- _MATERIAL SHOWN_
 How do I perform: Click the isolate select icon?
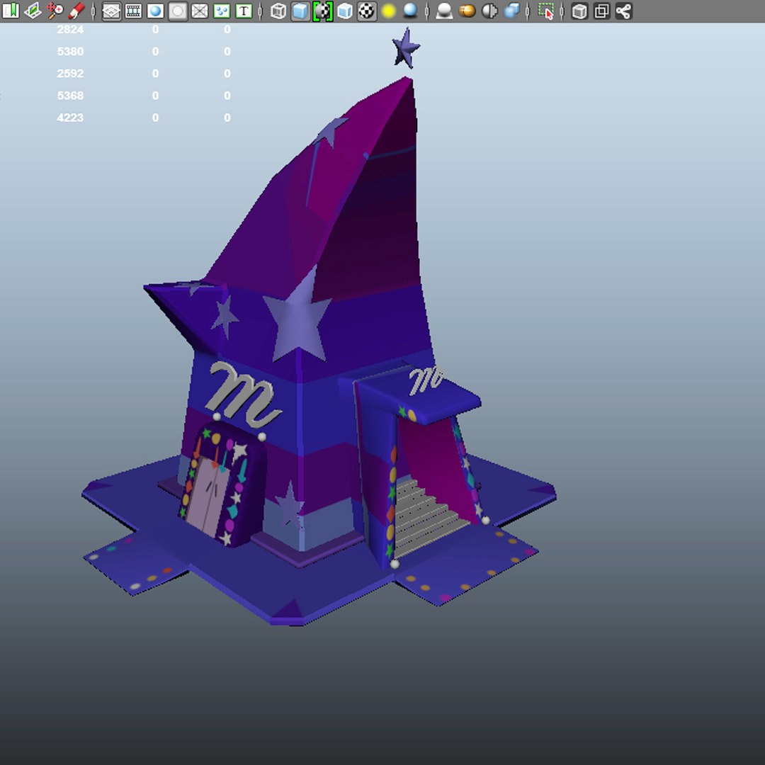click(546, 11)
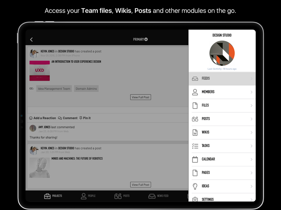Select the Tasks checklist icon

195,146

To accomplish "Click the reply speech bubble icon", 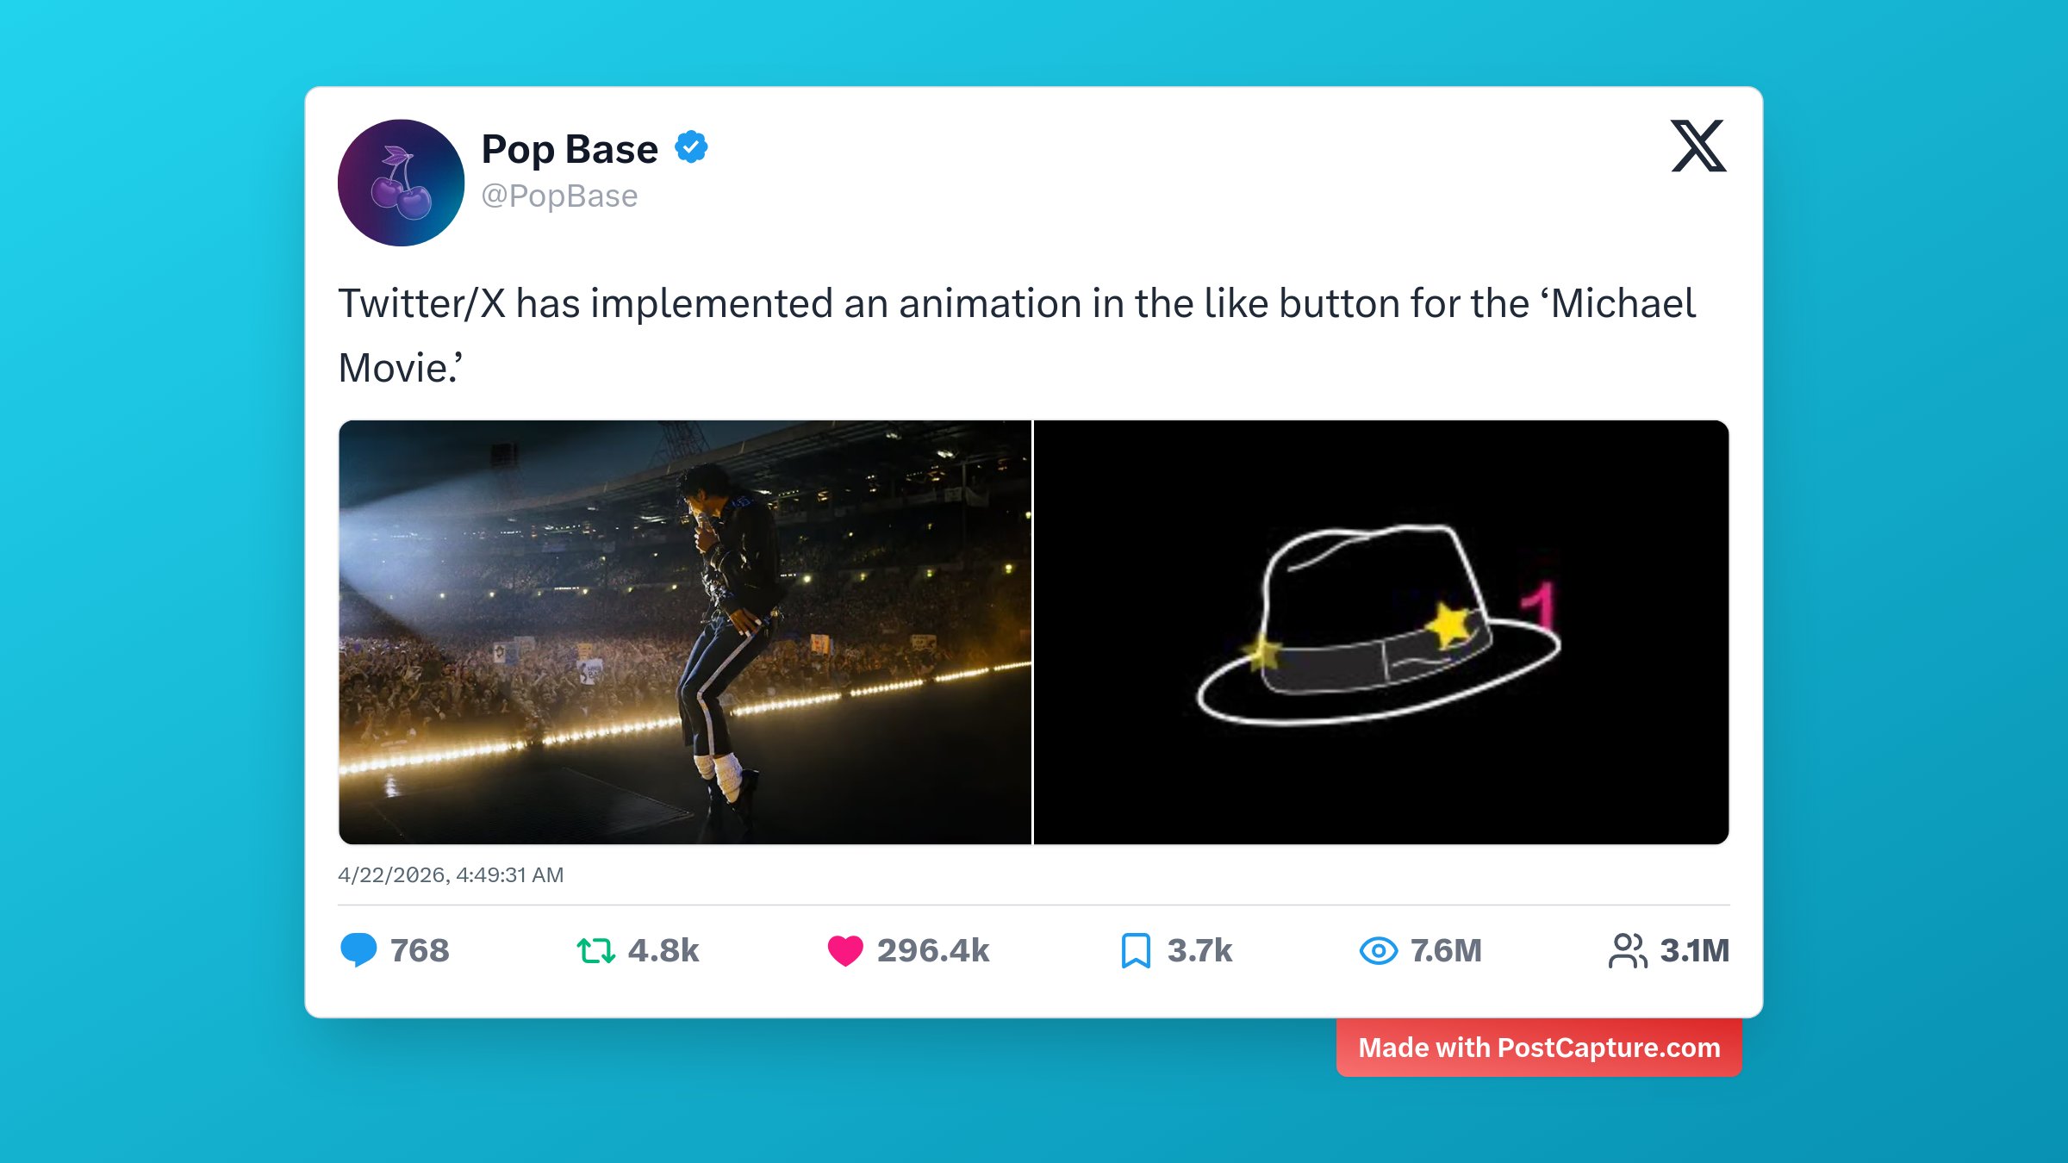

- _WORK INSTRUCTIONS_
Please lay out every line of the records above as a Markdown table with the columns Row and Line, numbering the rows and skipping blank lines. Leave the pictures out of the table.

- _COMPLETE RESPONSE_
| Row | Line |
|---|---|
| 1 |  How do I perform: Click the isolate select icon? |
| 2 | click(546, 11) |
| 3 | Select the Tasks checklist icon |
| 4 | 195,146 |
| 5 | To accomplish "Click the reply speech bubble icon",  |